Actually, the title of John Gladman’s LexJet Sunset Award and best Electronic Imaging prize at the PPA North Central District photography competition is Morning Rounds. While quite appropriate for the image, it evokes a simpler and more rustic time in the past, though the main landscape image was taken near Lawrence, Kansas quite recently.

Gladman stitched together a panoramic shot of a spot near the river and just around the corner from his studio. He took out the modern distractions, power lines and whatnot, and added the horse and carriage. The result is a story, and “story” is a crucial element in an award-winning image.

“I’m big on taking an image and trying to tell a story with it, so whatever I need to do to tell the story I’ll do it. I come at it from an artistic standpoint; I’m trying to create a piece of art from the things I find in life,” explains Gladman. “I’ve been entering competitions for 25 years and I’ve been a judge myself. I’ve learned that you have to create the details that draw the eye to the image. If you think to yourself, ‘I want to go there and see that,’ then it’s drawing you in enough to score well. Judges look at hundreds of prints, and if it doesn’t grab their attention and quickly tell a story it just gets an average score as they fly on by.”
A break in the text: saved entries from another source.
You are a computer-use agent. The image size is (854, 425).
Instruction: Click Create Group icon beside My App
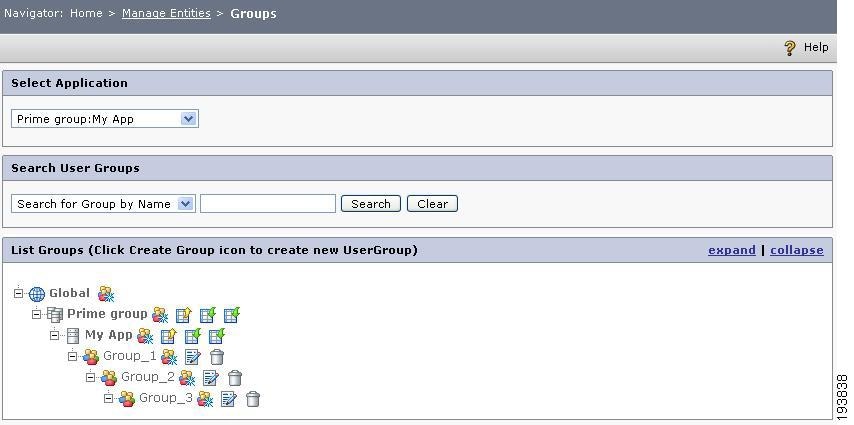pos(145,336)
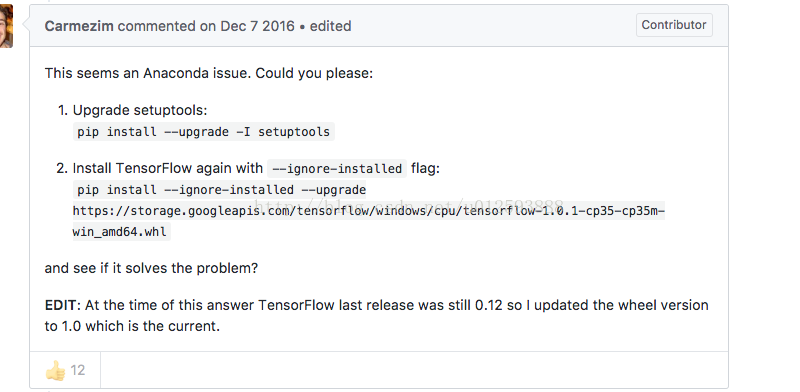
Task: Click the Upgrade setuptools list item text
Action: [x=140, y=110]
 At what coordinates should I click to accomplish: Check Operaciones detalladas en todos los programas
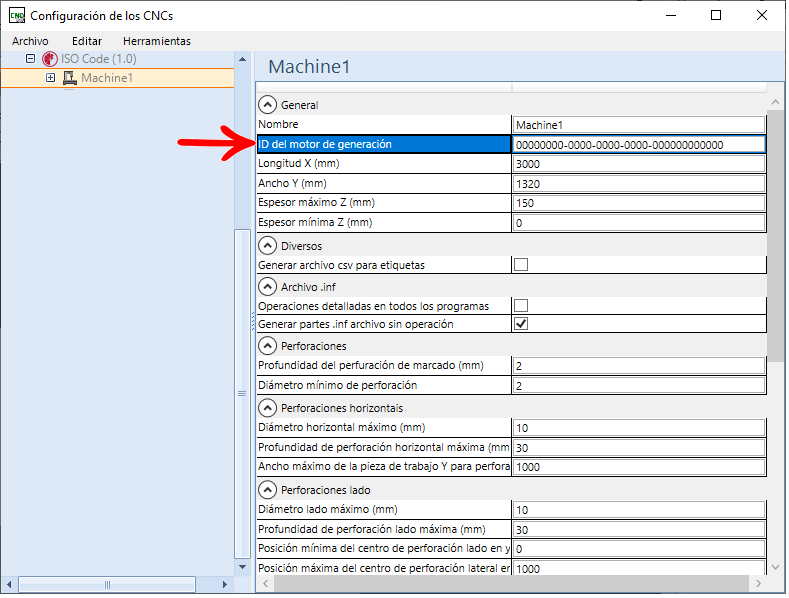(x=521, y=306)
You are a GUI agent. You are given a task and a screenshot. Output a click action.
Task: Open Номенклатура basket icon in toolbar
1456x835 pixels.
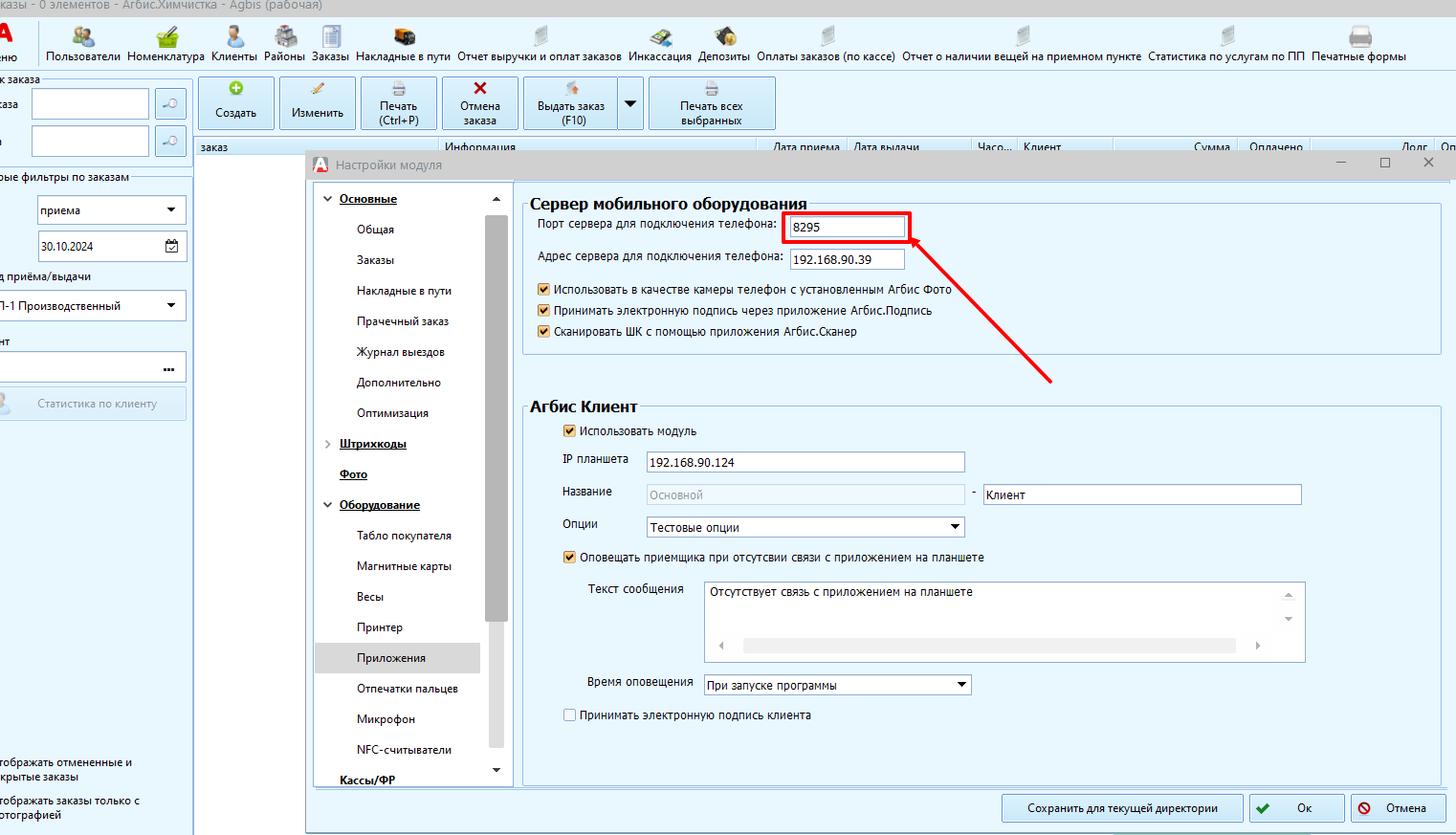pos(166,38)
Gladman printed Morning Rounds on Sunset Photo Metallic Paper, his first experiment with it as a competition print paper. Gladman says he’s tried the Fuji and Kodak versions in past competitions, but didn’t score as well. A big difference for Gladman was being able to control the process to his liking by printing it himself on his Canon iPF6100 printer.

Pinup photography“I’m getting requests from other people to print their competition prints now that they’ve seen what I did with the Sunset Metallic. When the light hits it you get a subtle reflection back, while the others are brighter. I’ve had trouble with the other papers balancing out the highlights and shadows; the shadows go muddy and the highlights get blown out, whereas with the Sunset Metallic I was able to nail the entire spectrum,” says Gladman.
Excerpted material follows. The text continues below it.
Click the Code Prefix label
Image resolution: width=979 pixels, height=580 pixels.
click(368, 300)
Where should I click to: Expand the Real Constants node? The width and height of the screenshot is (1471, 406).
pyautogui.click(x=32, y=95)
Gladman has recently embarked on a new bit of nostalgia that started as a sideline but has since blossomed into a full-blown business called Bombshell. Bombshell is a photo and fine art studio that creates vintage pinup art reminiscent of the height of the art form during the ’40s and ’50s.

“It’s all photographed and then digitally painted with Corel Painter. A lot of what we shoot is printed on LexJet Sunset Hot Press Rag, and they look amazing on that paper. We started it last May and it blew through the roof so much that I don’t have time for seniors, weddings and other types of regular work. We have girls fly in from all over the country to get this done, so it’s kind of insane,” says Gladman.